> **TASK**
Start with the line that holds "You are a computer-use agent.". Please copy it and each remaining line below exactly, leaving pictures out.

> **SOURCE DATA**

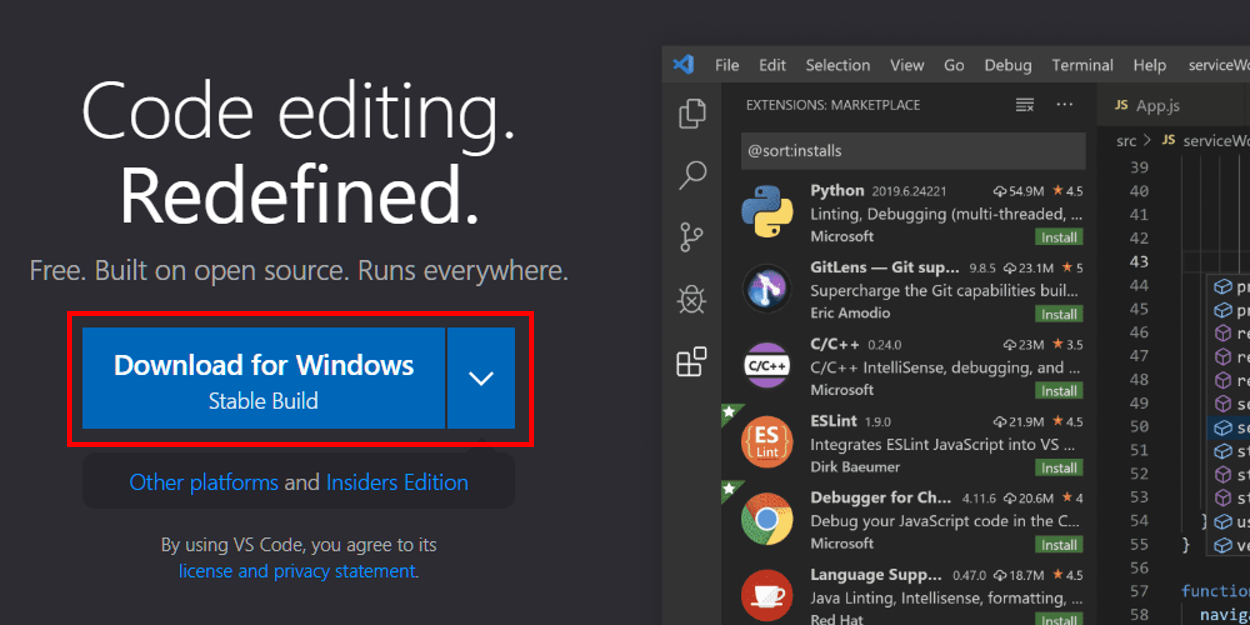Image resolution: width=1250 pixels, height=625 pixels.
Task: Select the Python extension icon
Action: [767, 212]
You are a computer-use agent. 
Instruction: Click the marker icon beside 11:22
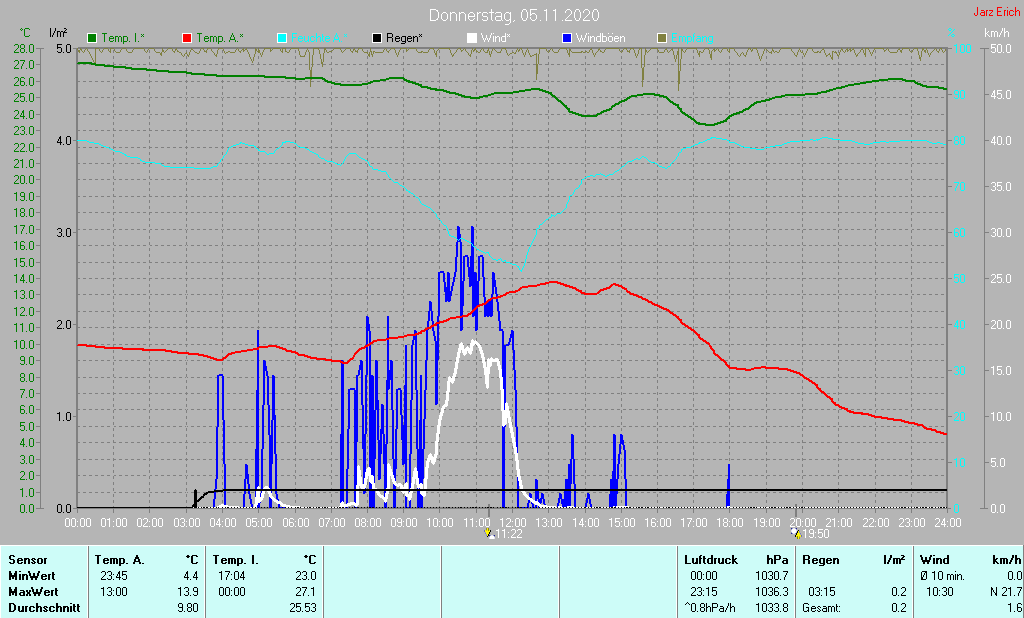pos(488,534)
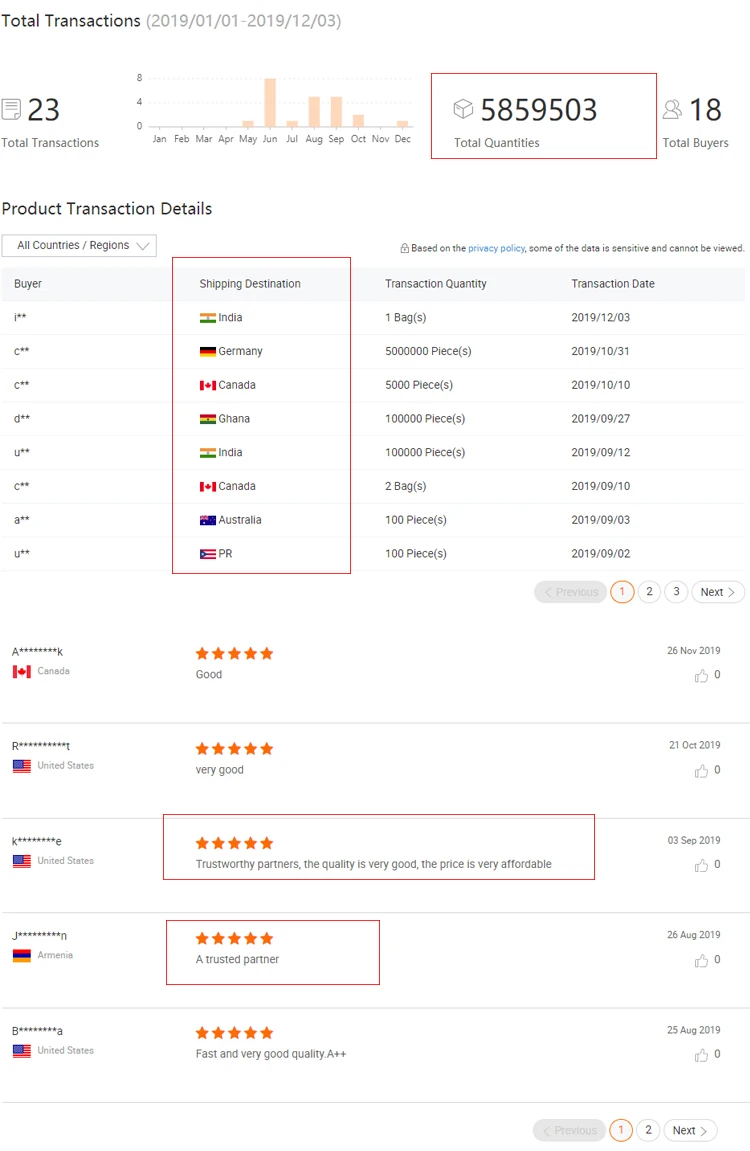Click the Transaction Date column header

click(x=613, y=284)
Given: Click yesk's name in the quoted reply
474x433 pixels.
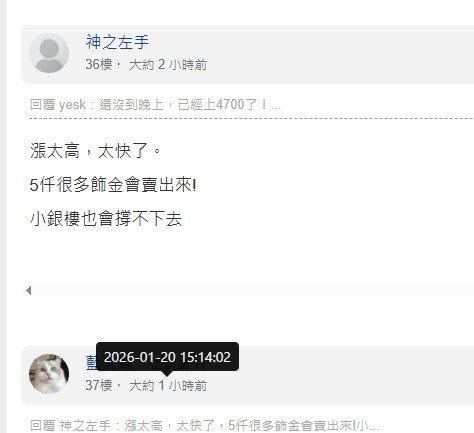Looking at the screenshot, I should point(72,105).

> **SOLUTION BELOW**
You are a computer-use agent. 
Instruction: Click the marker icon beside 11:22
pos(488,534)
Click the Transaction Date column header

click(x=613, y=284)
Given: Click yesk's name in the quoted reply
474x433 pixels.
Looking at the screenshot, I should point(72,105).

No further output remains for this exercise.